These were educated men. They weren’t ignorant peasants or town scruff. They didn’t believe tales of pacts with the devil in exchange for forbidden knowledge. Of course not. Still, the group of high officials parted like the Red Sea, edging nervously away from the tall figure that approached, walking with more of a spring in his step than seemed right for a man who had attained the truly exceptional age of seventy-three.

It occurred to Blackfield that nowadays the High Engineer certainly looked like a wizard. Known in his youth as a dandy, he had come to prefer dark, austere robes like the one he wore today. He had also been renowned as extraordinarily handsome, and now his features had settled into an image of arcane wisdom beyond ordinary human ken. And his long, wavy silvery-white hair merged with an even longer beard of the same color and texture to frame those features. And yet, in another way—the way he moved, and his seeming immunity from the ailments of old age—he somehow seemed far younger than he should be.

It was an incongruity that contributed to the impression he gave of being somehow uncanny—fey, in the word of Blackfield’s pagan British ancestors.

But at least, Blackfield thought, taking his customary refuge in practicality, it made it easier to connect him with the younger Leonardo da Vinci he had met twenty-three years before, even then employed as military engineer by the man who would become the Pontifical Emperor.

“Maestro,” said Machiavelli gracefully, and Blackfield mumbled it in unison. The other officials looked with a mixture of uneasiness and envy at the familiarity these two shared with the High Engineer.

“Niccolò,” said Leonardo with a smile. “Ah, and Giovanni… excuse me, John. It’s been a long time.”

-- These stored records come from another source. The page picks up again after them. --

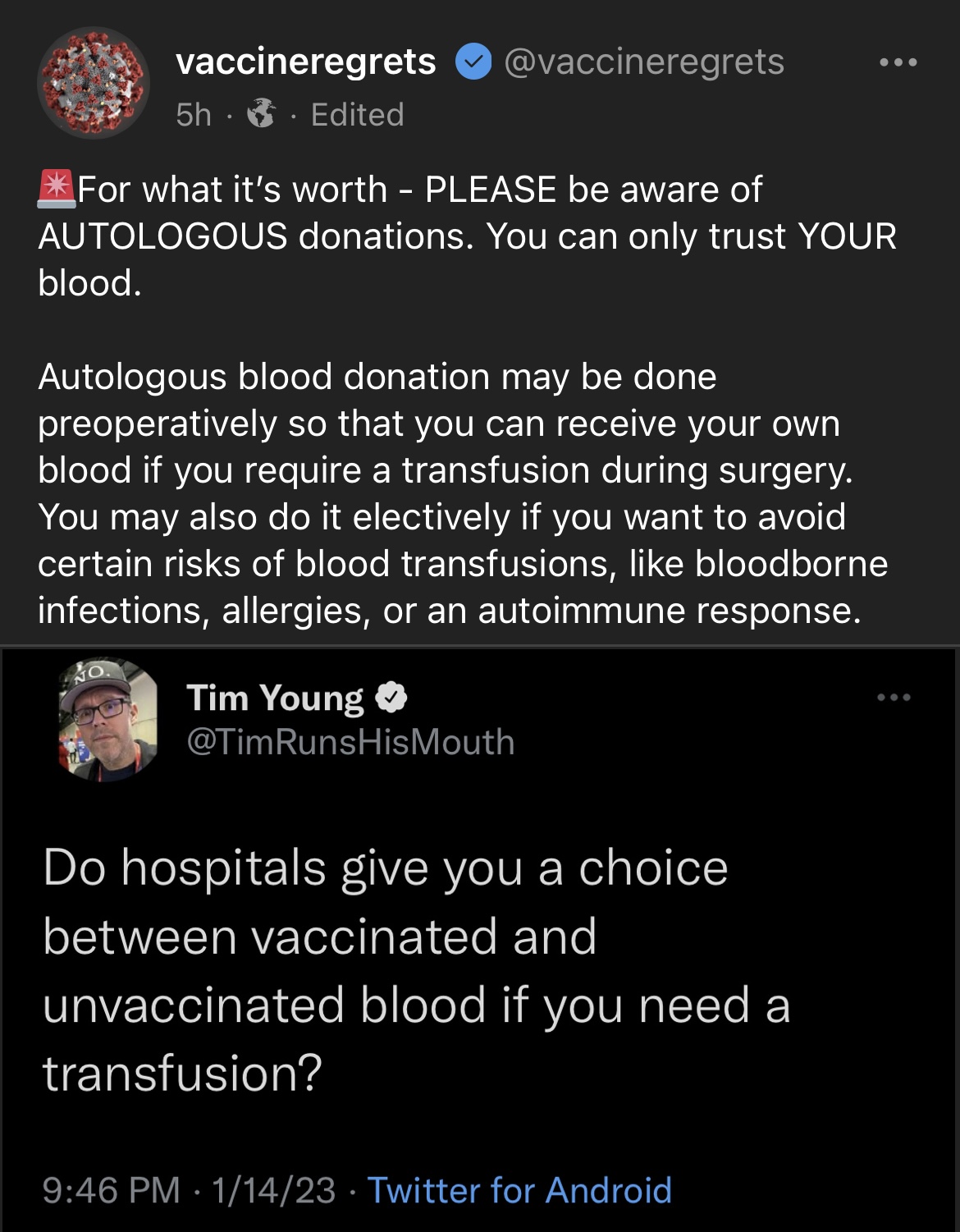The image size is (960, 1232).
Task: Click the 9:46 PM tweet timestamp
Action: coord(111,1190)
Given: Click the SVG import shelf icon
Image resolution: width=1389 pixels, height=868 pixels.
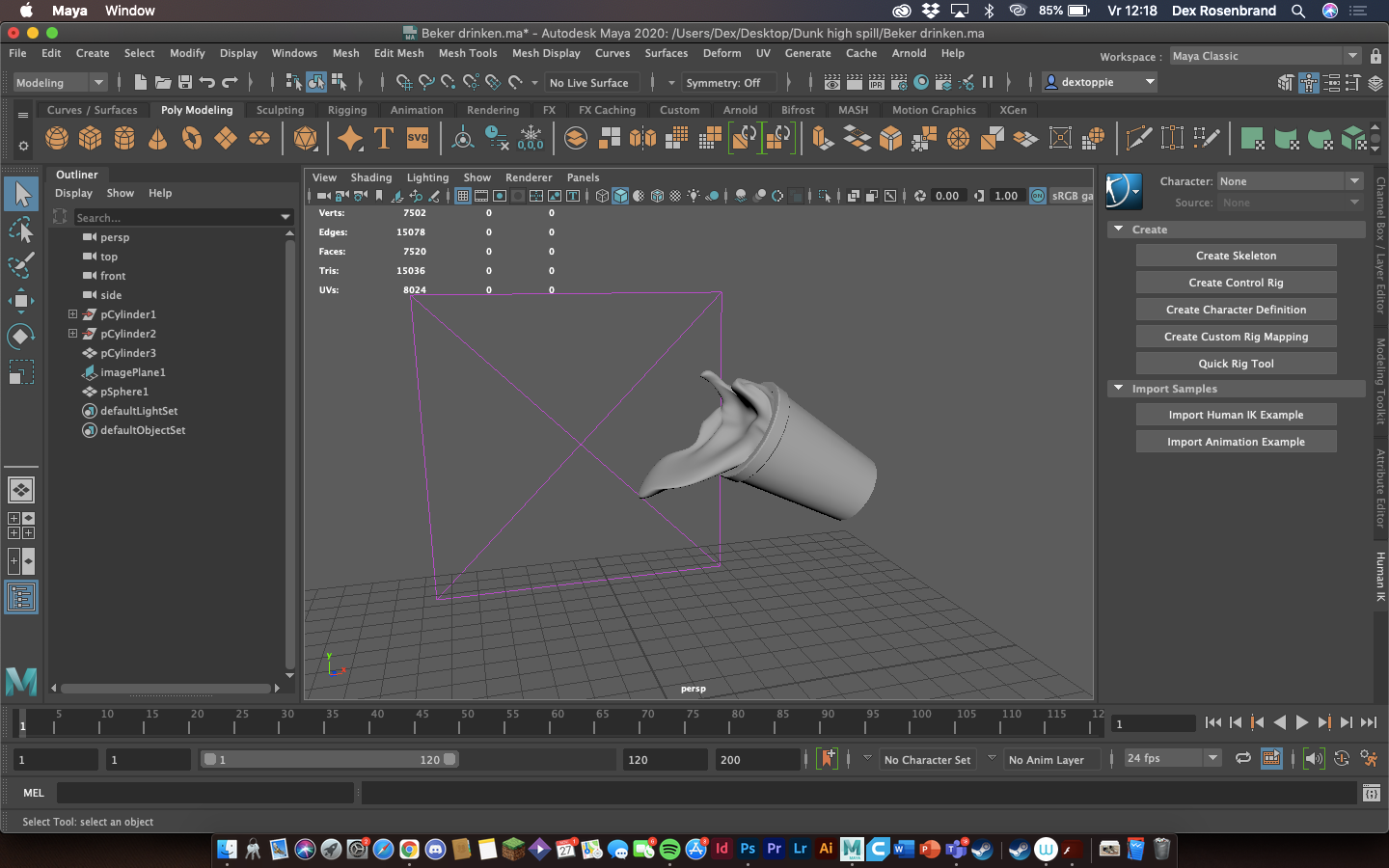Looking at the screenshot, I should (x=417, y=139).
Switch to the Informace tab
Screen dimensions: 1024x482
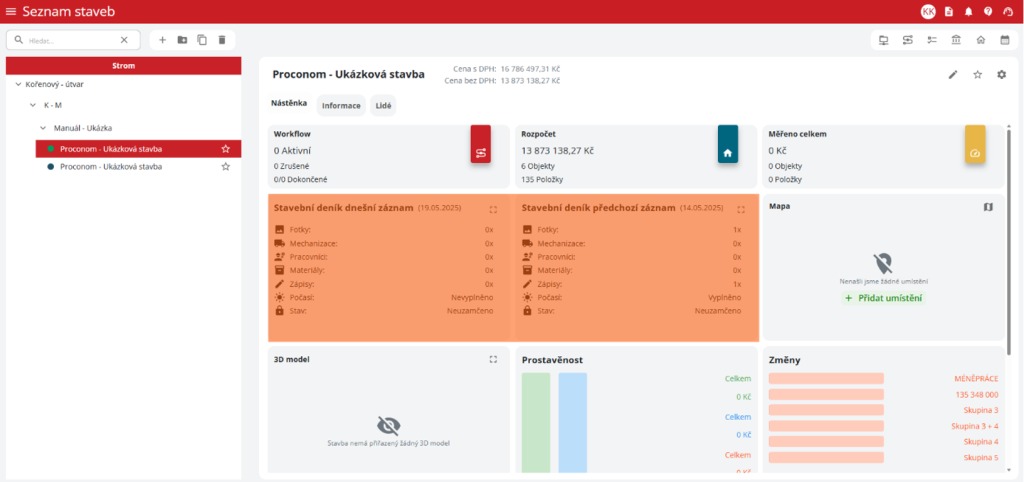341,105
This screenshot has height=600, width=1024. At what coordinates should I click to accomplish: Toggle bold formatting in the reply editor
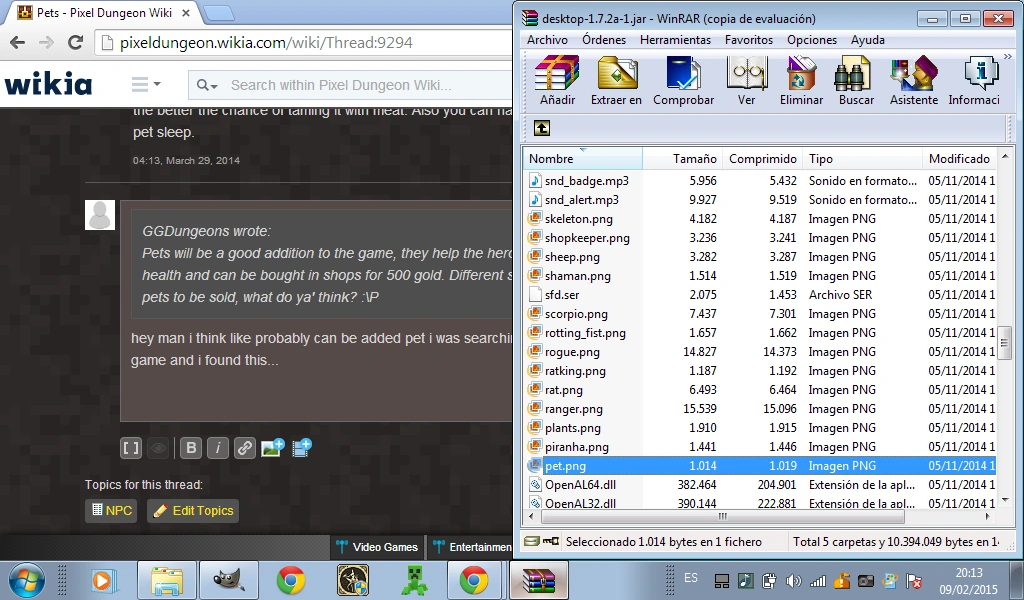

“Yes, Maestro. We’ve both been away on the Pontifical Emperor’s business—not that our business is in any way to be compared to yours.”

Leonardo made a gesture of modest denial, but they all knew what he had been up to. (Or, rather, one of the things he had been up to. No one interest could ever exclusively occupy that transcendent intellect for any length of time, which was why he’d always had trouble finishing things.) Two decades earlier, he had almost been engaged by the Turkish Sultan Bejazit II to build a bridge across the Golden Horn from Constantinople to Pera. It had come to nothing. But to cement his cordial relations with the new sultan Suleiman (already known as “the Magnificent”), The Pontifical Emperor had lent him the High Engineer’s services. Now the bridge crossed the eight-hundred-foot span on arches through which a ship could sail, precisely calculated according to the High Engineer’s ideas of harmony and interlocking balance. It was one of the wonders of the world. This, in addition to a solemn though secret assurance of consent to Suleiman’s ambitions in Hungary, had led the sultan to agree to refrain from any further advances against the Pontifical Emperor’s ally Venice.

Blackfield chuckled to himself. Suleiman was in for a surprise, as everyone had been who had ever trusted the Pontifical Emperor’s word. When the sultan actually invaded Hungary the tacit agreement would be instantly forgotten, and the claim to that kingdom acquired by the Pontifical Emperor when he had absorbed the old title of Holy Roman Emperor would be a useful pretext for the next—and grandest—stage in the great plan of which he himself was one of the few to be privy.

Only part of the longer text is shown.